I deal with what happened to Sam, with what is still happening with Sam, and what will happen in the future all the time.  I feel a little crappy about it often, I process it, I grieve and I get mad.  I let the feelings come and process them, and then I move on.  Because that’s what you do.

Marc handles it differently.  He doesn’t process a little bit all the time – he holds it all in, and then it bursts out in this flood of sorrow and sadness and regret.  Yesterday it hit him that he wouldn’t be able to play catch with Sam again.  Wishing he had spent more time playing with him when he could, before the accident, before he lost the ability to see a ball flying at him and be able to respond.   Grieving for what we’ve lost, for what Sam lost, for what we, as parents, have lost.   Life is going to have different challenges, for Sam, different from the challenges that the girls will face.   And while I know the counter argument is that of course, everyone has a different path and different challenges and rewards – it still seems so monumentally unfair that this kid has to go thru this.
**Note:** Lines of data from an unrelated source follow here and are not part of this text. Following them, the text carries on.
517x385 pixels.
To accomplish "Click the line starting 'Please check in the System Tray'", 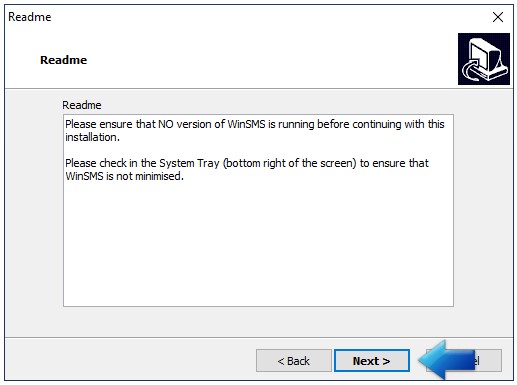I will 247,163.
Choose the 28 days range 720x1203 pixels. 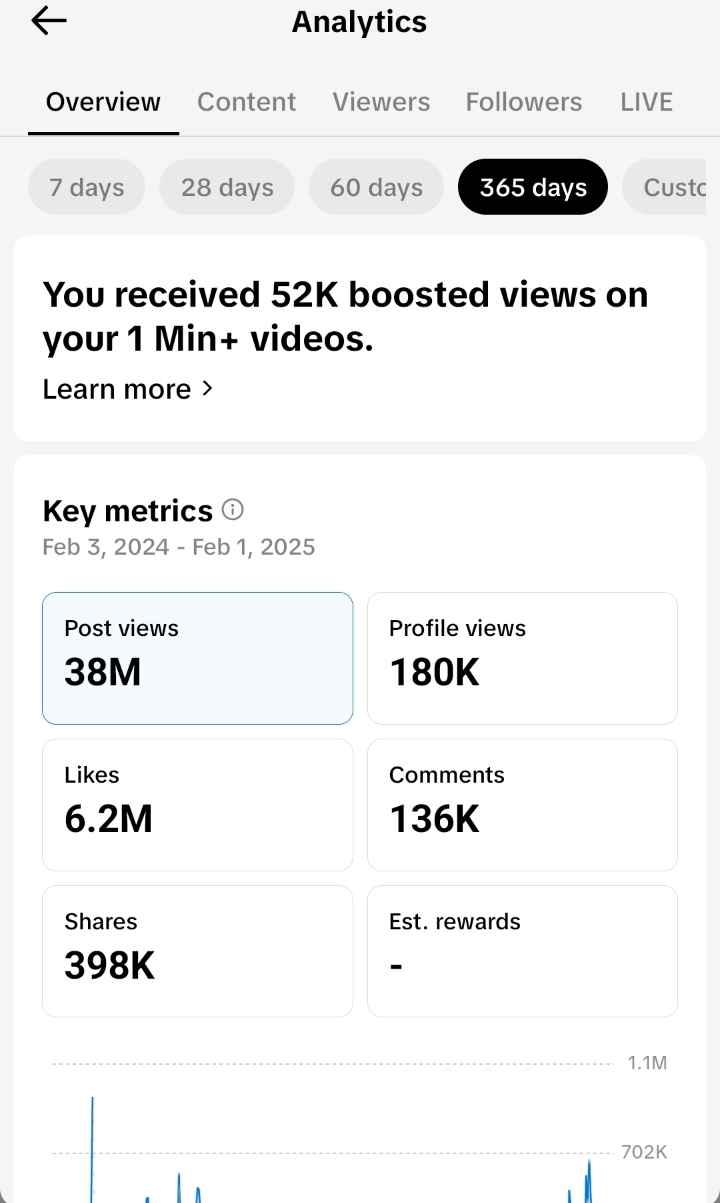tap(227, 187)
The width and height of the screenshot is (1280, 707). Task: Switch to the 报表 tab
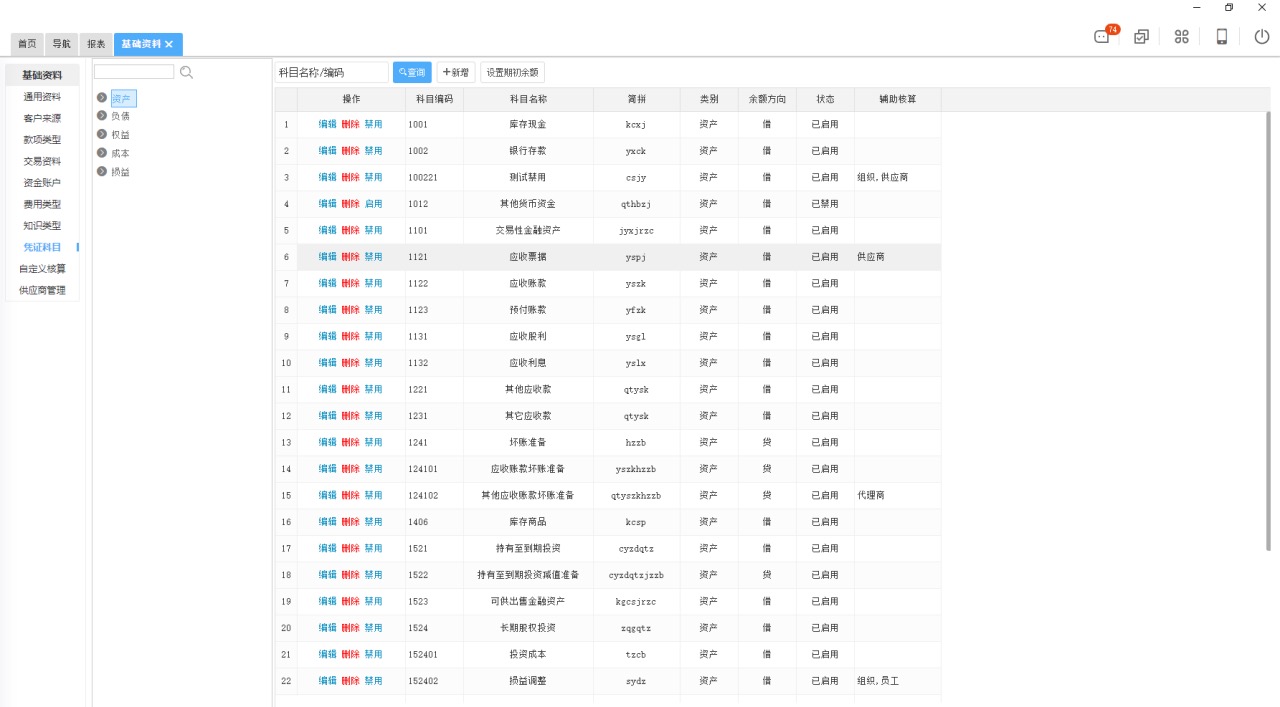pos(96,44)
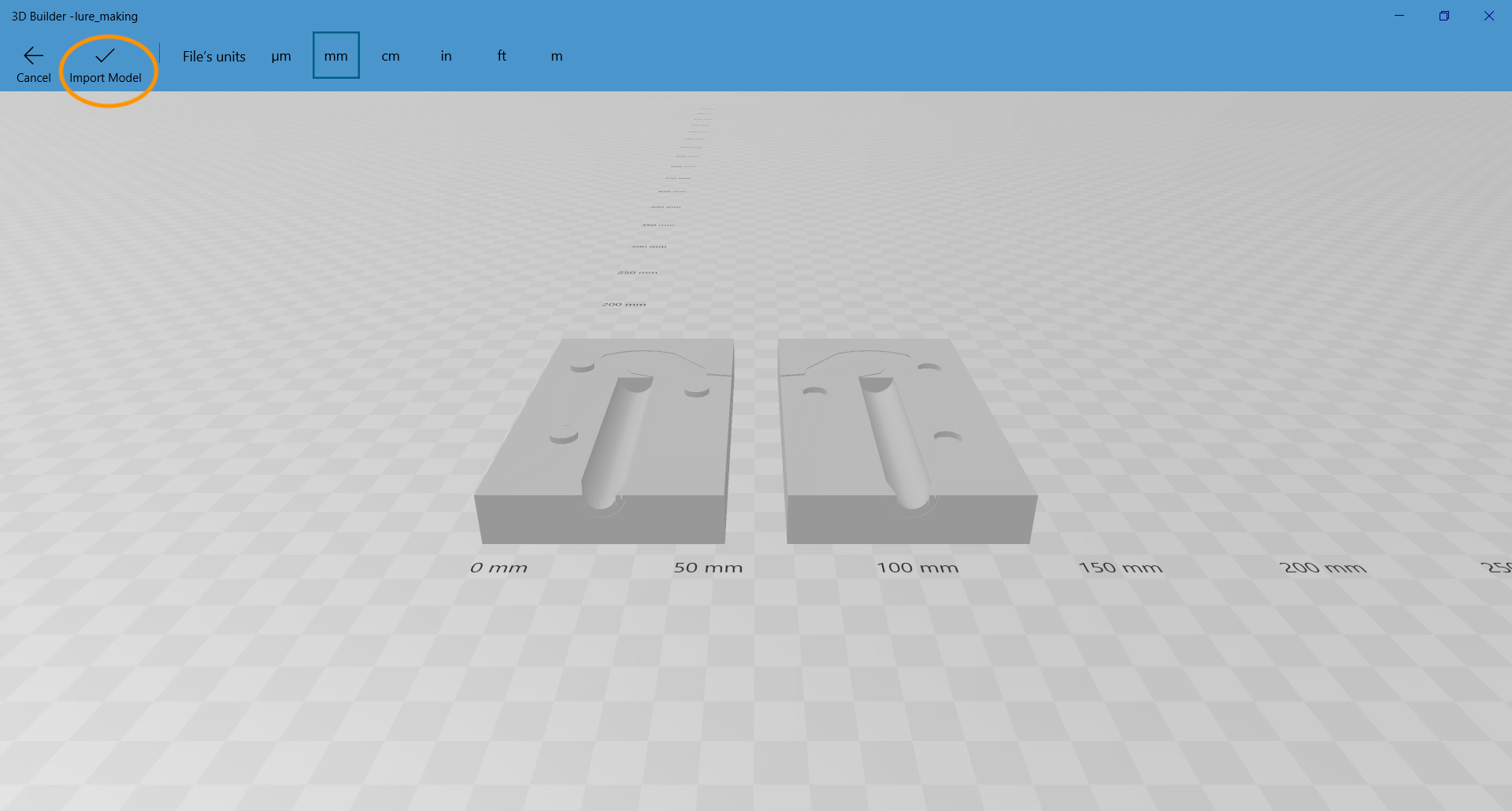1512x811 pixels.
Task: Click the 50 mm ruler marking
Action: coord(708,568)
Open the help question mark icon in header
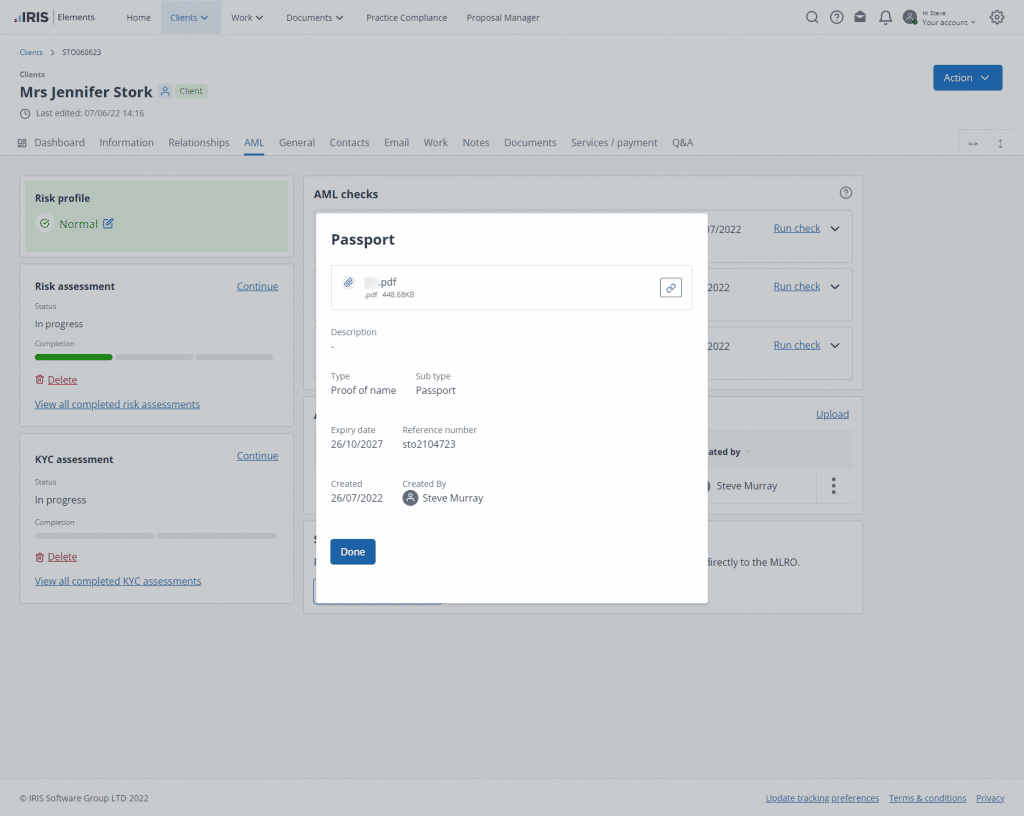Screen dimensions: 1024x816 click(837, 17)
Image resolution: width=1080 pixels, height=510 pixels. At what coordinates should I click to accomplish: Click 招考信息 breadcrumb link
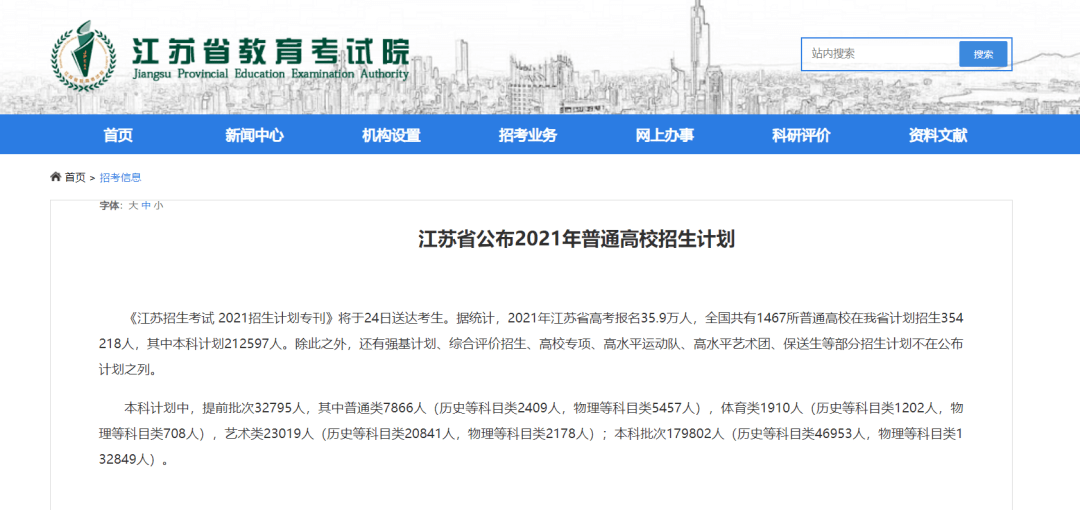[121, 178]
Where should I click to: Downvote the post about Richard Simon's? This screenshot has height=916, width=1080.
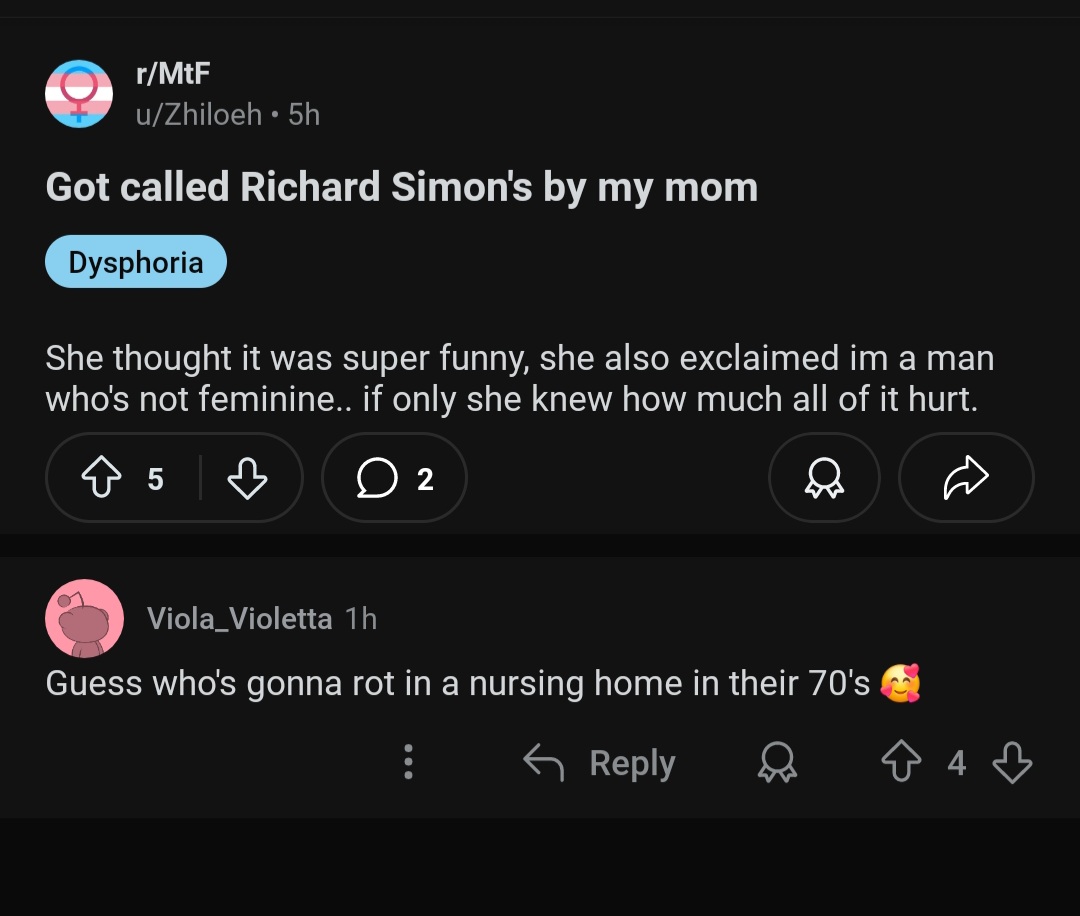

I know feeling badly for him doesn’t help.  I know that lowering my expectations, and coddling and protecting him isn’t going to make it easier for him in the long run.  But it’s so hard – forcing him out of his comfort zone.  When it was just anxiety – it was easier.  I could force him, because I knew it was for the best.  But forcing him when he’s already socially anxious to the point where we had pulled him out of public school just before the accident – and now he literally can’t see what’s coming at him until it’s right on top of him… God, just going out in the world must be so much harder for him.

He goes.  Even though I worry that I’m not pushing him enough, I still drag him out into the world.  He cried and begged to go home when we went to the beach the other day, and we got through it.  He found the strength, and went.  And when the waves would clobber him, and he’d come staggering up out of the water, and beg to go home again, I’d wipe his face, get him a drink, and wait it out.  He always went back in.

Because, in the end, as much as I wish this hadn’t happened to him, as much as I wish he hadn’t had to learn these lessons now, at this age, the truth is that he has learned that the world isn’t safe.  That terrible things can happen with no warning and that your parents can’t keep you safe.  That you can feel horrible, excruciating pain, and still come out on the other side.  That the worst can happen, and you can survive.  He’s older now.  He’s wiser, and there’s a wisdom and a strength that comes from going through something like this – as much as I wish it hadn’t happened.  He’s come so far, struggled so hard.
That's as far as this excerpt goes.